● **WHAT YOU SHOULD DO**:
Below are records; report how many of their lines contain the word "link", giving only the number.

● **RECORDS PROVIDED**:

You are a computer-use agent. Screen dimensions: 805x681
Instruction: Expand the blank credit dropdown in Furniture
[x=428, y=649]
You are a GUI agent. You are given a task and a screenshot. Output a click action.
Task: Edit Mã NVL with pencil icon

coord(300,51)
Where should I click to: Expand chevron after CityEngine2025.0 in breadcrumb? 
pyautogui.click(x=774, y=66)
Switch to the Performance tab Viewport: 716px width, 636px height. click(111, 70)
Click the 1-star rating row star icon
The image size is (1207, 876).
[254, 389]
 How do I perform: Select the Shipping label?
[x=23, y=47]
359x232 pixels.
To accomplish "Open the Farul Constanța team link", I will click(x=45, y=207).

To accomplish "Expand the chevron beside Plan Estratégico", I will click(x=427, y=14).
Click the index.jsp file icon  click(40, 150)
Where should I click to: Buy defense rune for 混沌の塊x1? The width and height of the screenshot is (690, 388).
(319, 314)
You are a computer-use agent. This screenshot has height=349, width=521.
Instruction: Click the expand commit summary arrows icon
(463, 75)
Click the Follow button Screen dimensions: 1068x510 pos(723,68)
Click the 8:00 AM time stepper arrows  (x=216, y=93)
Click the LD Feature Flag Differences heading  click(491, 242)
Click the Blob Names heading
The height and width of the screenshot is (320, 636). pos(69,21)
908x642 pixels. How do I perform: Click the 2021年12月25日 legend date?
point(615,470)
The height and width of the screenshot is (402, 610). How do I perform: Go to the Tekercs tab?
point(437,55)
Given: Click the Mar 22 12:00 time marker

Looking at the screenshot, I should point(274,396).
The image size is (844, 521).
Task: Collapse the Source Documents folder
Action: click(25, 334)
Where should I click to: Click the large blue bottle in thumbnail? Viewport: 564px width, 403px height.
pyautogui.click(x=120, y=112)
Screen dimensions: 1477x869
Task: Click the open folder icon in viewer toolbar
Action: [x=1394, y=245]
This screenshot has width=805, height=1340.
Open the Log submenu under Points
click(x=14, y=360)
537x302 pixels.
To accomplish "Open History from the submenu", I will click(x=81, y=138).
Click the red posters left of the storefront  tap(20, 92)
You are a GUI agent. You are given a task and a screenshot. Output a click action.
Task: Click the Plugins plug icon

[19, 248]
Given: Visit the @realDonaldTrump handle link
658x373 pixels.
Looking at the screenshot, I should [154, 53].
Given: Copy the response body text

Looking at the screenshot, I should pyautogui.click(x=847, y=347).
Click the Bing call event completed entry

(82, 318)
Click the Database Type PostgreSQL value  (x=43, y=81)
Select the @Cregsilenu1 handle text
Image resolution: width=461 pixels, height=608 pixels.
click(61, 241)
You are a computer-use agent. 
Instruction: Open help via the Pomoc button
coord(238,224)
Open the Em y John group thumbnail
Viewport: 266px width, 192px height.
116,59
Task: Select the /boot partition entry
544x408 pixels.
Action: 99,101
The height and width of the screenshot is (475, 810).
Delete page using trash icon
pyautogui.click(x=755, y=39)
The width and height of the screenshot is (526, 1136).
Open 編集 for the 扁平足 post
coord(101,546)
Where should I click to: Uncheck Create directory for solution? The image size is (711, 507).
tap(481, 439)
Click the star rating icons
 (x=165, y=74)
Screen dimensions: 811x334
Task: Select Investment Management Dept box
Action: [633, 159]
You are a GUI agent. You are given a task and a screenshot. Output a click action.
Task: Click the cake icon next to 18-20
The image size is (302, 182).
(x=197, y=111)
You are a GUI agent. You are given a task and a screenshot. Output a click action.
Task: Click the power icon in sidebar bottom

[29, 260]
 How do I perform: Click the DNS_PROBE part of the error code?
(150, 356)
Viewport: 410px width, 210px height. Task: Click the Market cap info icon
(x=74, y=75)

● **RESULT OF THE TASK**:
2